**Testo estratto:**
Una tradizione, quella del narrare, che attraversa ogni civiltà dei millenni più antichi, per aiutare l’uomo a uscire almeno con il pensiero da condizioni di vita dure.

Tradizioni e leggende specchio della mentalità contadina durante i secoli, rifugio e fuga da una realtà dura, con un linguaggio schietto e antico, pieno anche di battute fulminanti e spiritose, così simili a quelle che oggi leggiamo sui social forse proprio figlie di quello spirito sarcastico: come la “dona che decide de far ciapar spavento al so omo e la se travestise da diaolo: l’omo la vede imbriago ‘Ci sito ti?’ El ghe domanda. ‘So’el diaolo!’, ‘Alora sta bon, parche semo cugnà, mi gò sposà to sorela’”(“la donna che decide di spaventare il marito che torna tardi la notte, e si traveste da diavolo. Quando entra il marito ubriaco, le chiede ‘Chi sei?’, ‘Sono il diavolo’, risponde, ‘allora sta buono, siamo cognati, ho sposato tua sorella’”).
E se attraverso aneddoti e strambotti ci si poteva anche fare beffe della “ciesa” (chiesa) contro i “basabanchi” (baciapile) e gli ipocriti, i sogni sono quelli che da sempre l’uomo ha fatto e che anticamente sono passati attraverso i responsi della Pizia di Delfi: l’autore racconta cosa vuol dire secondo la tradizione veneta “insognarse dei morti, dei schei, de merda, de acqua, de preti, de nàre in barca” (sognarsi dei morti, dei soldi, di andare in barca)… per arrivare alle leggende legate agli eventi naturali che nei secoli hanno segnato le campagne venete, “salvi da le acque de l’Adese in piena”, quell’Adige a sua volta padre di leggende e miti.

**Dati registrati:**
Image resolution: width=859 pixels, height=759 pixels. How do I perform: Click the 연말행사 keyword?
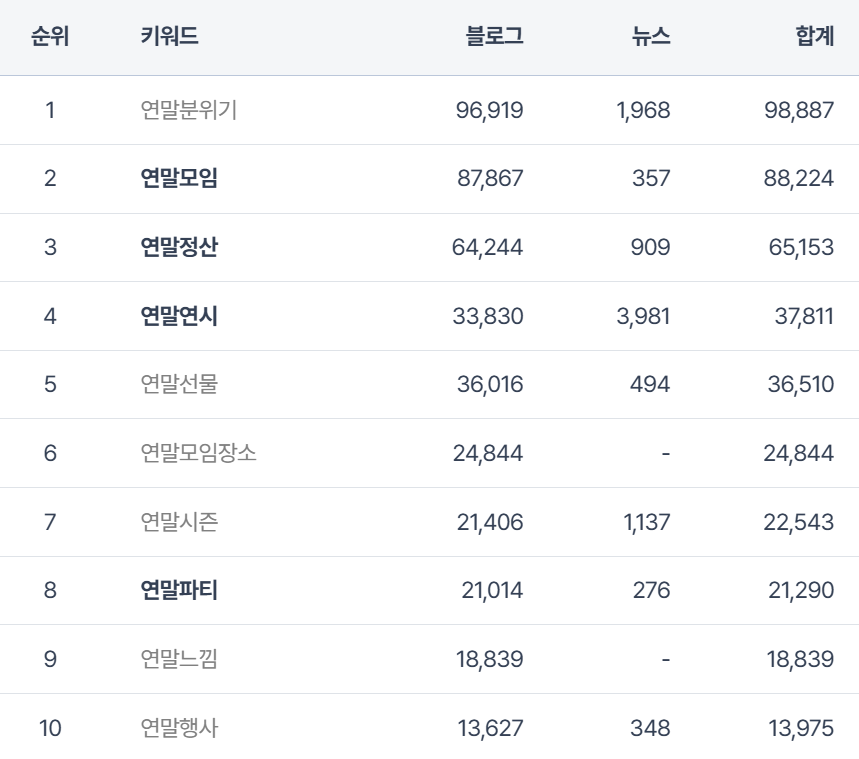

**Istruzioni dell'esercizio:** Prosegui il testo sulle tradizioni venete a partire dalla sua ultima frase. Le righe sono materiale a sé, separato dal testo sulle tradizioni venete.

**Risultato del compito:**
Miti che hanno accompagnato milioni di persone uomini e senza diritti che dai primi anni del Novecento iniziano anche attraverso i racconti delle tradizioni a voler vivere meglio, a viaggiare, ad abbandonare le solitarie campagne per addensarsi nei centri abitati e iniziare con fatica un riscatto sociale, a studiare, a sapere.
Singolare come attraverso i detti popolari si percorra un itinerario sociale vario, e anche una “guerra tra poveri”, che vede ad esempio i contadini veneti contrapporsi ai montanari che scendevano a valle così rozzi “che no i savea gnanca do fuse la ciesa”, “cruchi che parlavano il simbro” (che non sapevano nemmeno dove fosse la chiesa, crucchi che parlavano il cimbro).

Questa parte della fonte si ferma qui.